··· TEXTE PRÉSENTÉ ···

EST-CE LA FIN DU POUVOIR DU PRESIDENT NKURUNZIZA ?

 Burundi news, le 10 juin 2007

Par Gratien Rukindikiza

Le pouvoir est honorifique quand il ne s’exerce pas. Dans l’histoire, il y a eu des rois qui n’ont pas régné en réalité comme des Présidents qui n’ont pas présidé aux destinées des pays. Des cas existent des hommes propulsés à de hautes fonctions et qui  n’ont pas pu ou voulu assumer leurs fonctions. Il est rare que des femmes, arrivées à ces fonctions, se laissent faire. Les intrigues, les manipulations des courtisans, le dépassement par des événements, la seule envie de s’enrichir créent des situations compliquées et qui poussent les peuples à demander des changements. Le Burundi n’est pas encore à ce stade.

··· MATÉRIEL FOURNI ···

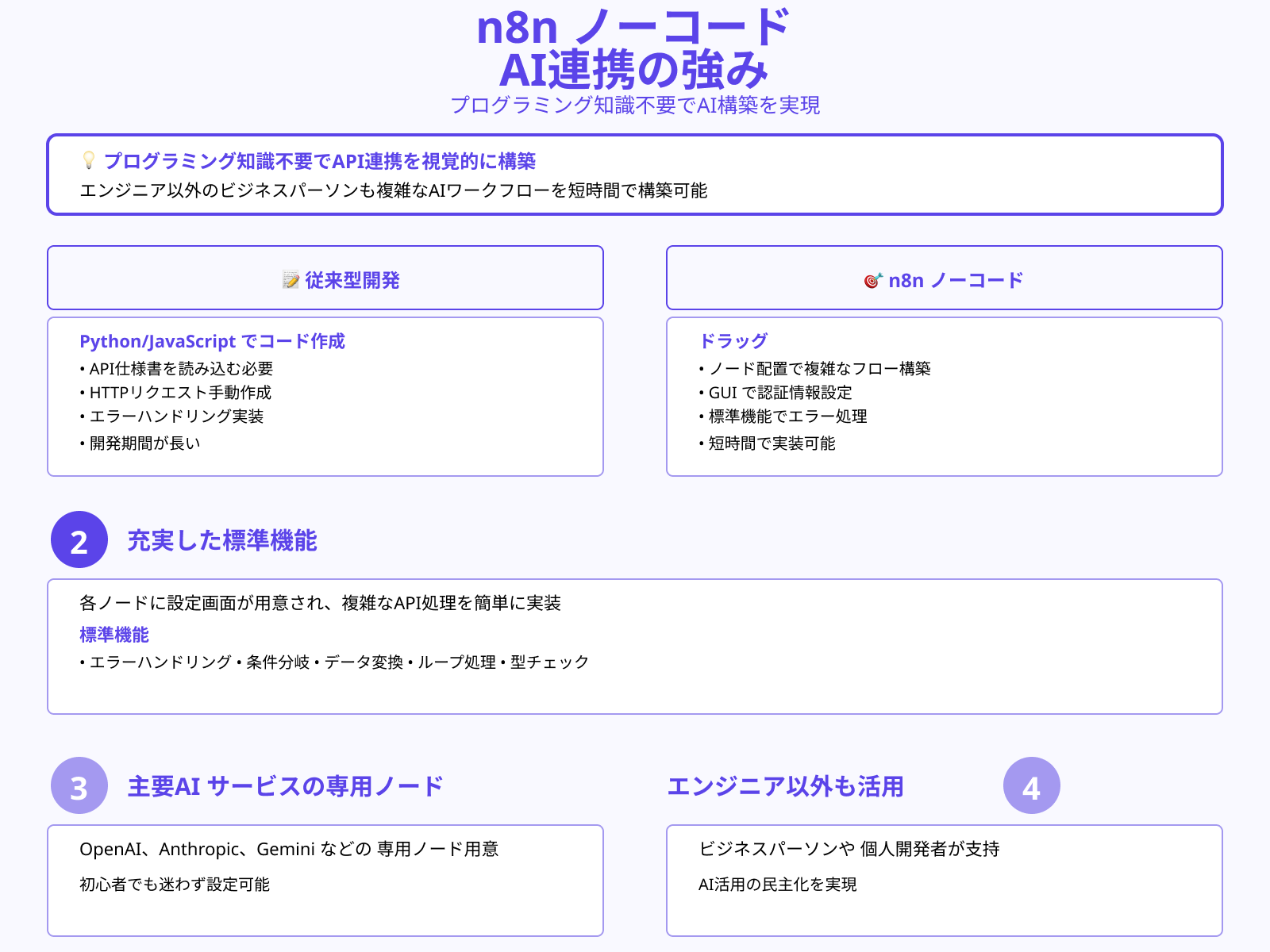Screen dimensions: 1270x952
Task: Click the ドラッグ heading in the n8n panel
Action: click(733, 341)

···

CONSIGNES:
[1] D'après l'article sur le pouvoir du président Nkurunziza, qu'est-ce qui est rare ?
[2] Poursuivez l'article sur le pouvoir du président Nkurunziza après sa dernière phrase.

RÉPONSES:
[1] Il est rare que des femmes arrivées à ces hautes fonctions se laissent faire.

[2]
Le départ de Radjabu, ancien président du parti au pouvoir CNDD-FDD, a fragilisé le Président de la République 

Le limogeage et l’emprisonnement de Radjabu ont provoqué des effets inattendus au Président de la République. Il croyait que tout allait rentrer dans l’ordre. Au contraire, le pouvoir burundais est comparable à une voiture sans moteur ; quelque soit le carburant mis dans le réservoir, la voiture ne pourra pas démarrer. Au pire, à forcer de bricoler, on risque de perdre sa voiture. Le pouvoir du CNDD-FDD n’a plus de majorité à l’Assemblée Nationale. La peur hante les partisans du pouvoir de voir le Président de la République destitué le plus constitutionnellement et le plus démocratiquement du monde par le Parlement et le Sénat réunis en congrès. La constitution est claire sur ce point. Les accusations ne manquent pas.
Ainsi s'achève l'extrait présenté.